Janez Kovac calls for energy community 3rd package gas grid switch-on clause

Brussels, 23/05/2016 (Agence Europe) - On Monday 23 May, the Director of the Energy Community Secretariat, Janez Kovac, called for the adoption of a "switch on clause" to apply the gas interconnection points to the third energy package network between EU member states and countries in the Energy Community. This will help to ensure equal treatment of internal energy market interconnection points on the borders between the European Union and the Contracting Parties and thus remove one of the obstacles to pan-European energy market integration.

During a public hearing at the European Parliament on the gas supply security package, Mr Kovac emphasised "We support Article 15 of the regulation on the switch on clause for the gas network codes. We hope it will be adopted". The Director of the Energy Community Secretariat made a request in this connection to the Commission on 2 May.
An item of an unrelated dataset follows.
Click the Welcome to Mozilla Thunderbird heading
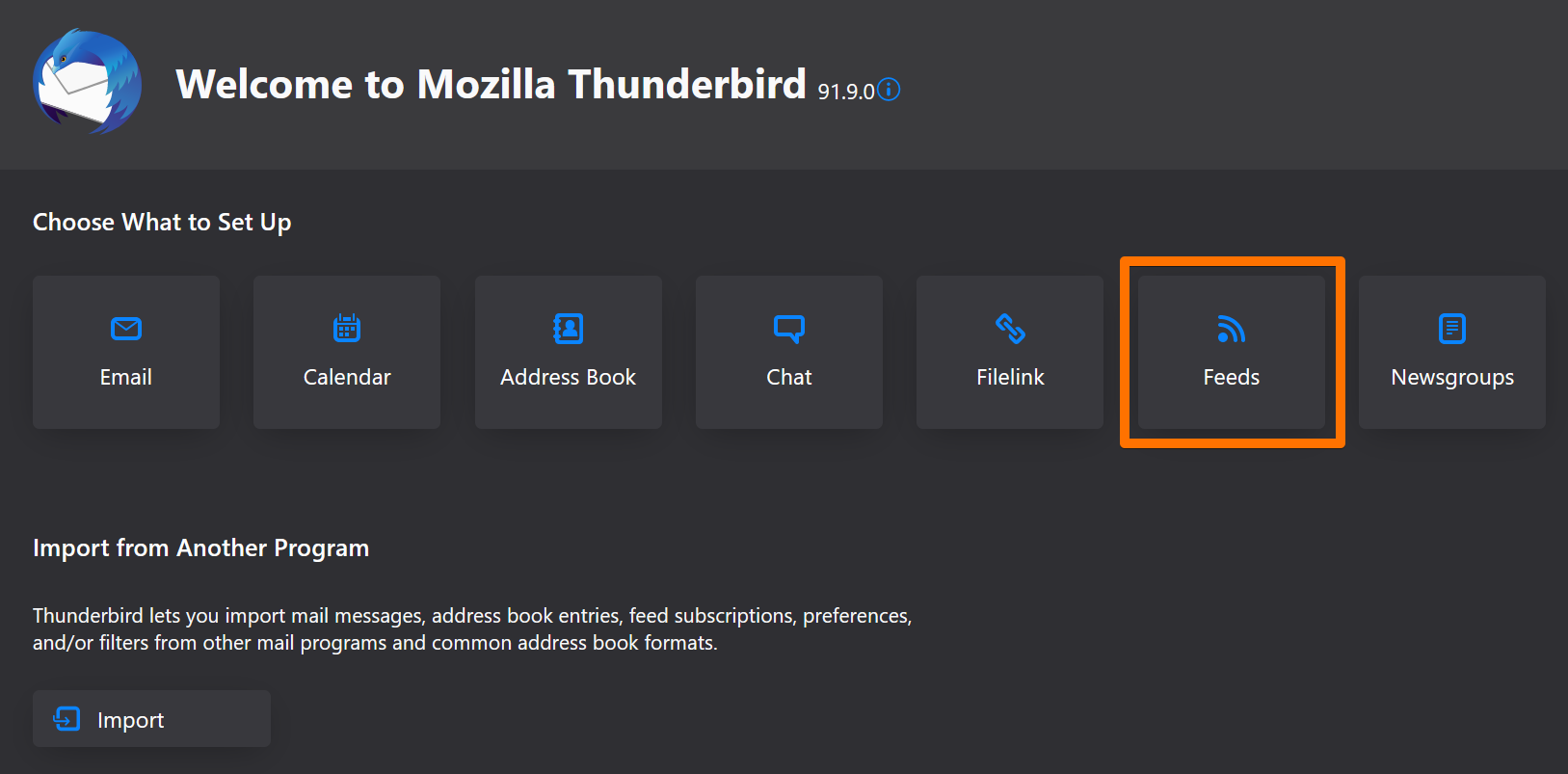This screenshot has height=774, width=1568. 491,85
At present, EU member states are legally obliged to apply network code rules between each other, but not on the interconnection points that border the Energy Community Contracting Parties. The adoption of the Network Codes, which are already mandatory in the EU, is under preparation in the Energy Community.

To overcome this regulatory gap in the future, the Secretariat proposes to include the so-called “switch on clause” in the Network Codes on Harmonised Transmission Tariff Structures for Gas and on Incremental Capacity, currently in the EU legislative process. The provision would ensure that if a Contracting Party implements a Network Code, in a manner approved by the European Commission, the bordering EU Member State in question would be obliged to apply the same Network Code on its side of the interconnection point.

The Energy Community was set up at the end of 2005 and seeks to build an integrated energy market between the EU and South Eastern European countries (Albania, Bosnia-Herzegovina, the Former Yugoslav Republic of Macedonia, Serbia, Montenegro and Kosovo) and those in Eastern Europe (Moldova and Ukraine).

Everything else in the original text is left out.